- YOUR INSTRUCTIONS: Reproduce exactly the span of lines beginning at the one with "Task: Click the hint" and ending at the last line of the data below, omitting pictures.

- DATA TO PROCESS:

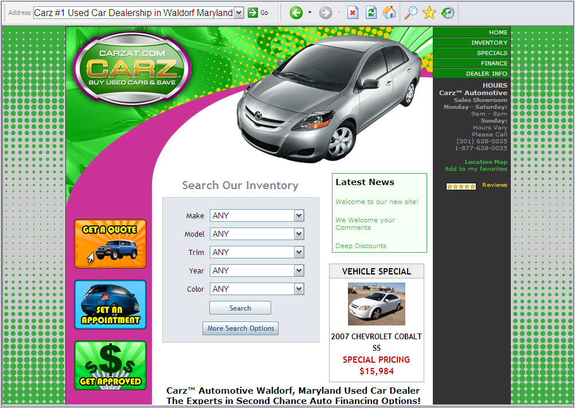575x408 pixels.
Task: Click the Chevrolet Cobalt vehicle thumbnail
Action: [x=376, y=304]
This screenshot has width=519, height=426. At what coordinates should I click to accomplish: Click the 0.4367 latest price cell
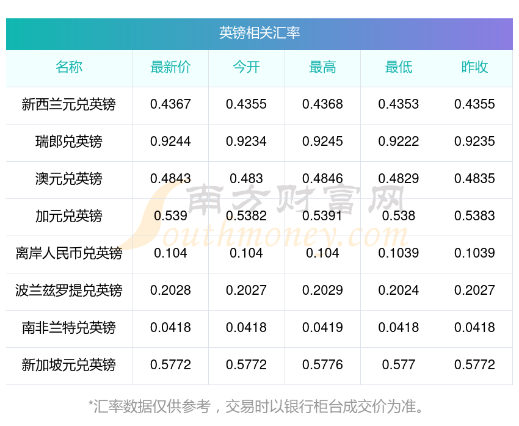[x=170, y=104]
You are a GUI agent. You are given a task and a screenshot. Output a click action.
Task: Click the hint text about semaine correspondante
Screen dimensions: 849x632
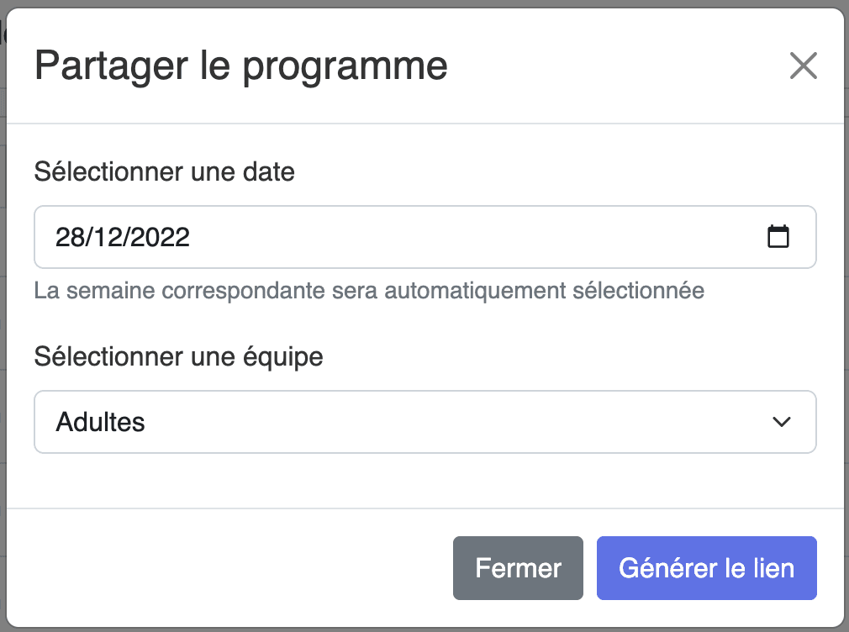coord(369,290)
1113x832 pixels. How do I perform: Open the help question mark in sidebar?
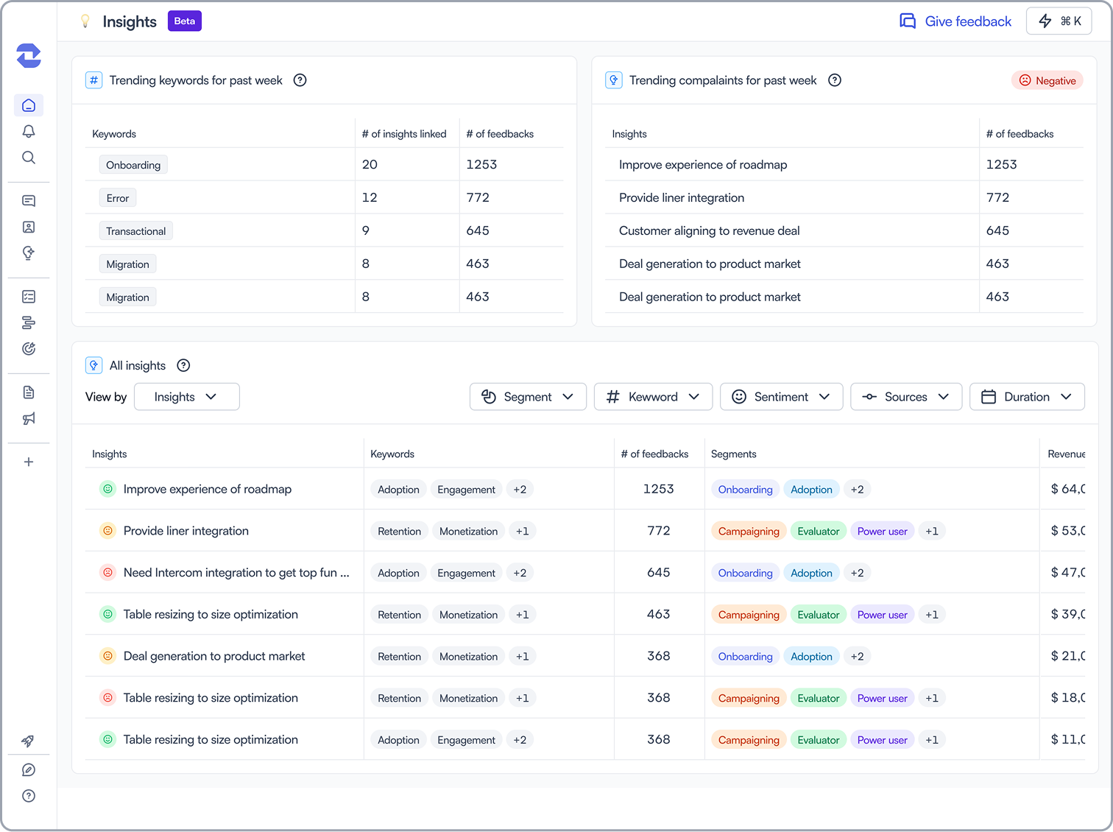pos(29,796)
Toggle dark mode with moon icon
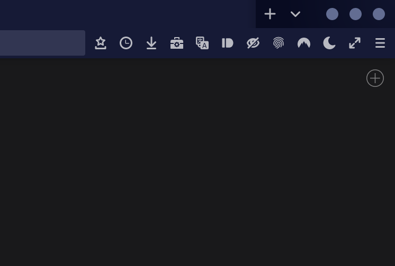The image size is (395, 266). tap(329, 43)
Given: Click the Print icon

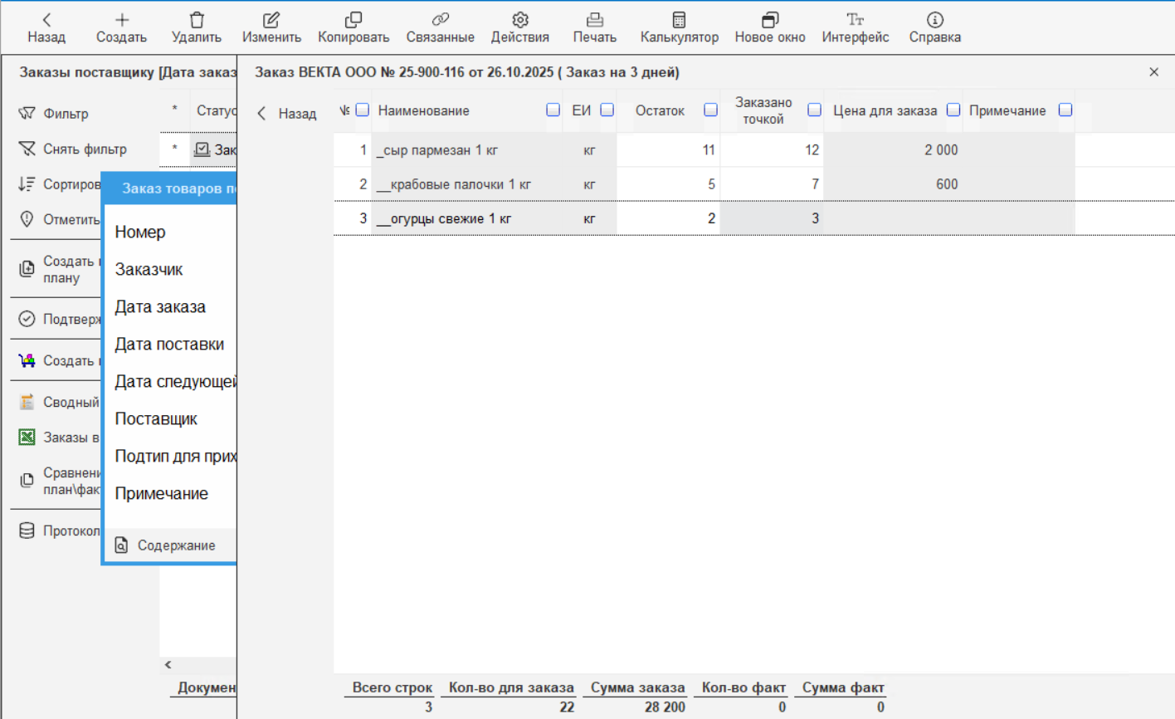Looking at the screenshot, I should 594,20.
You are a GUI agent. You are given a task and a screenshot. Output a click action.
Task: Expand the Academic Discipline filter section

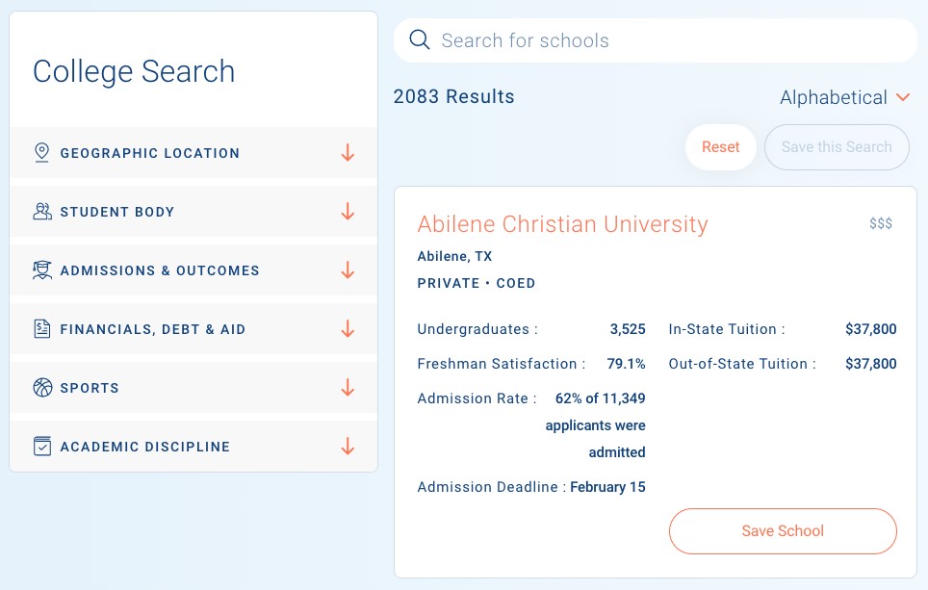click(348, 447)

- ANSWER AREA:
Task: Click the hint text about semaine correspondante
Screen dimensions: 849x632
coord(369,290)
1113x832 pixels. How do I perform: Open the help question mark in sidebar?
pos(29,796)
Toggle dark mode with moon icon
The image size is (395, 266). tap(329, 43)
Given: Click the Print icon

Looking at the screenshot, I should 594,20.
You are a GUI agent. You are given a task and a screenshot. Output a click action.
Task: Expand the Academic Discipline filter section

click(348, 447)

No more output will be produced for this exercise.